The handling of subnormal arguments and results for the various vector floating point instructions is controlled by the VSCR[NJ] bit. VSCR[NJ] = 0 Denormalized values are handled as specified by Java and the IEEE standard. VSCR[NJ] = 1 If an element in a source VR contains a denormalized value, the value 0 is used instead. If an instruction causes an Underflow Exception, the corresponding element in the target VR is set to 0. In both cases the 0 has the same sign as the denormalized or underflowing value. Convert negative zero to positive zero. On BE systems, the VSCR[NJ] bit is set to 1. On LE systems, the setting is 0 as required by the ABI. Valgrind is generating results based on the setting of the bit in the host. If the user changes the bit in their application, the subnormal results do not match the expected results. This is due to the fact Valgrind does not track the setting of the bit.

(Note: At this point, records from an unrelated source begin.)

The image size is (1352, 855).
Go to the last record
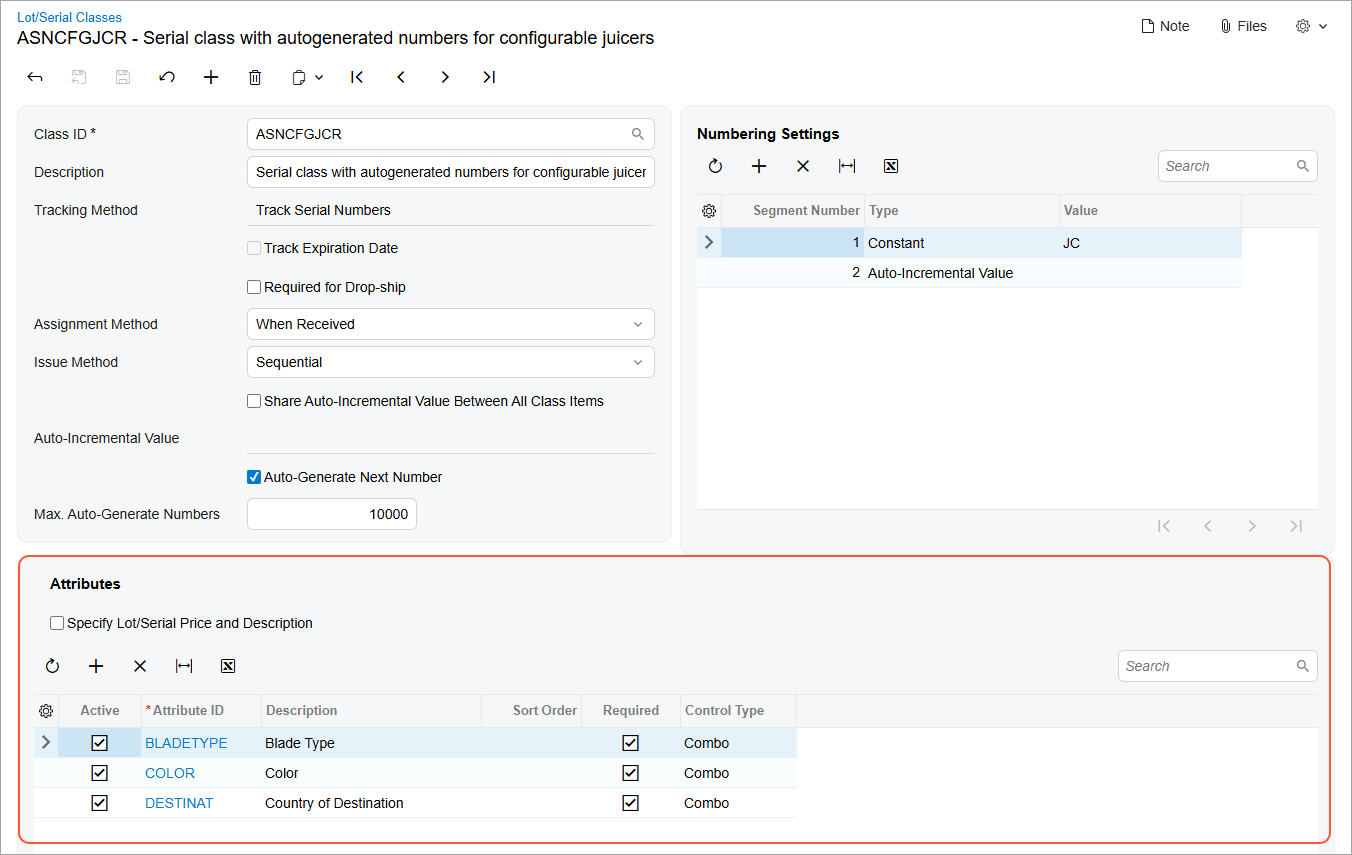coord(489,77)
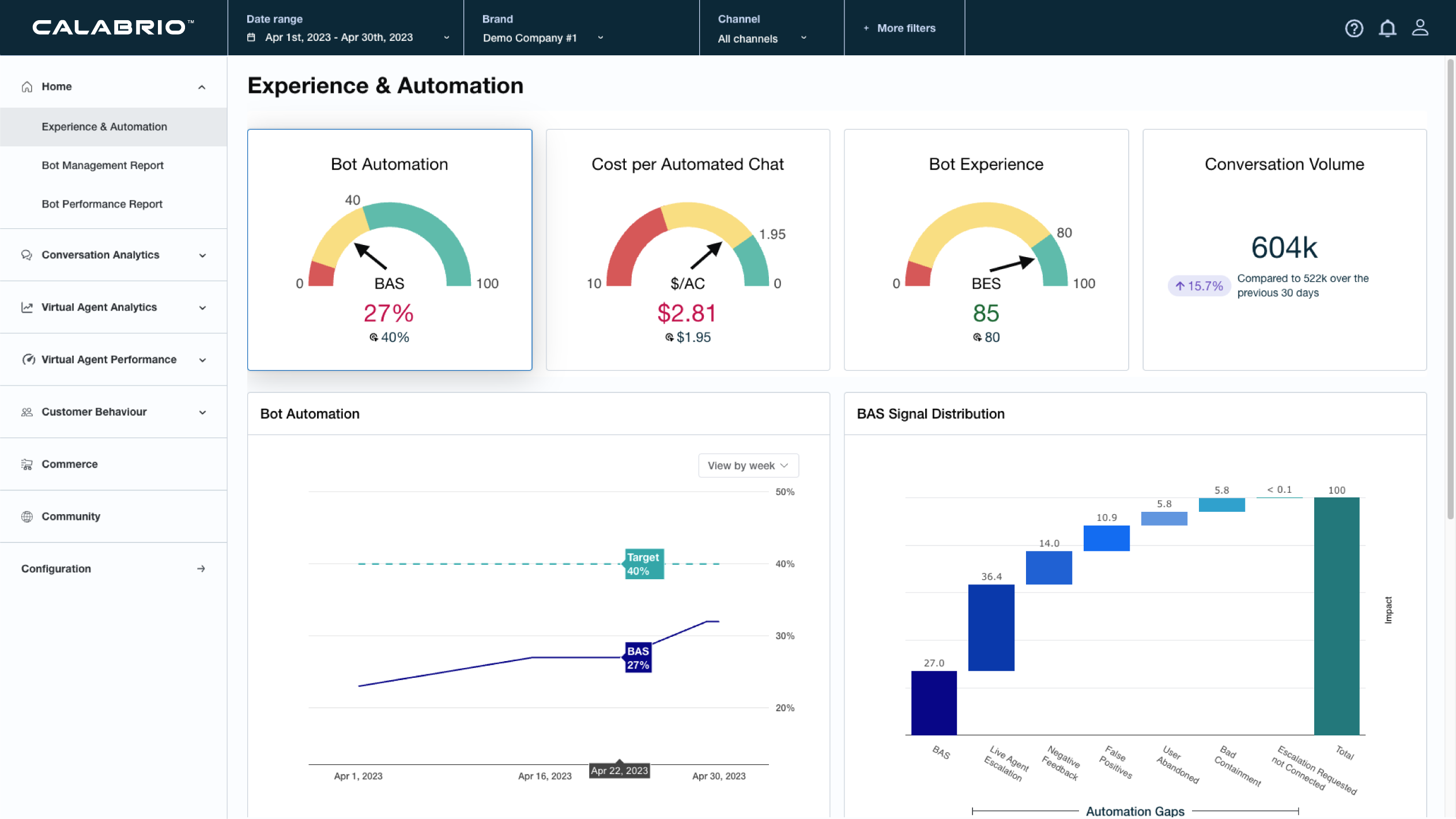
Task: Open the Bot Performance Report page
Action: (102, 204)
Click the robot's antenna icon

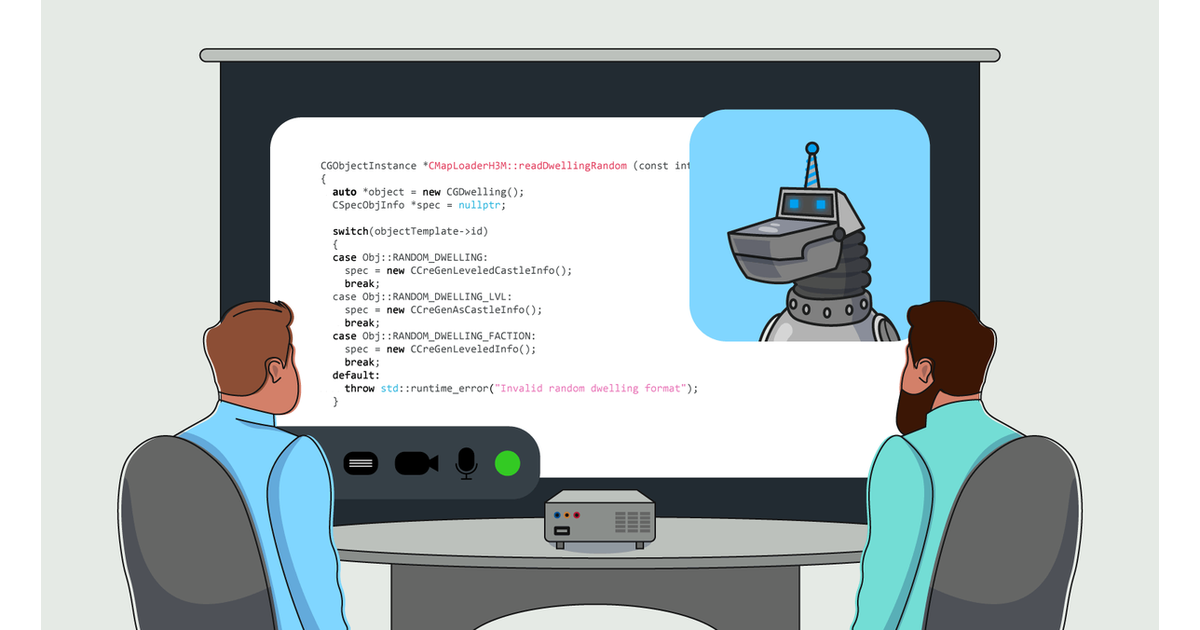[810, 155]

Created attachment 119258 [details] Proposed fix for making the subnormal results track the VSCR[NJ] bit The attachment is a proposed fix for the issue. The Iops to implement the various vector floating point instructions map to a subset of the vector floating point instructions. The underlying host hardware needs to run with the VSCR[NJ] bit set to zero to generate the subnormal results. The guest state needs to then adjust the arguments/results of the vector floating point instructions as needed based on the guest setting of VSCR[NJ]. Hence the need to setup the host with VSCR[NJ] = 0. This was done in VEX/priv/host_ppc_defs.c, function getRRegUniverse_PPC (). The function is actually setting up the guest register state. The function is called once as part of the initialization process. That is the right time to set the host configuration. Ideally there would be a host initialization function that would be called for doing this but I don't see one. Given that there is not host specific function, I had to put the code into the guest setup function. I don't consider this to be the ideal place for the code. I would be interested in ideas on a more appropriate location for this code. ******* The host setup code requires the addition of the -mvsx and -maltivec command line options to be set for Power 7. These options are on by default when compiling for Power 8, 9. Hence the Makefile.all.am change. Finally, the current regression tests do not seem to cover the subnormal cases well enough. I created an explicit subnormal test which runs with the VSCR[NJ] bit set to zero and one. Again, would appreciate feedback on where best to do the host initialization.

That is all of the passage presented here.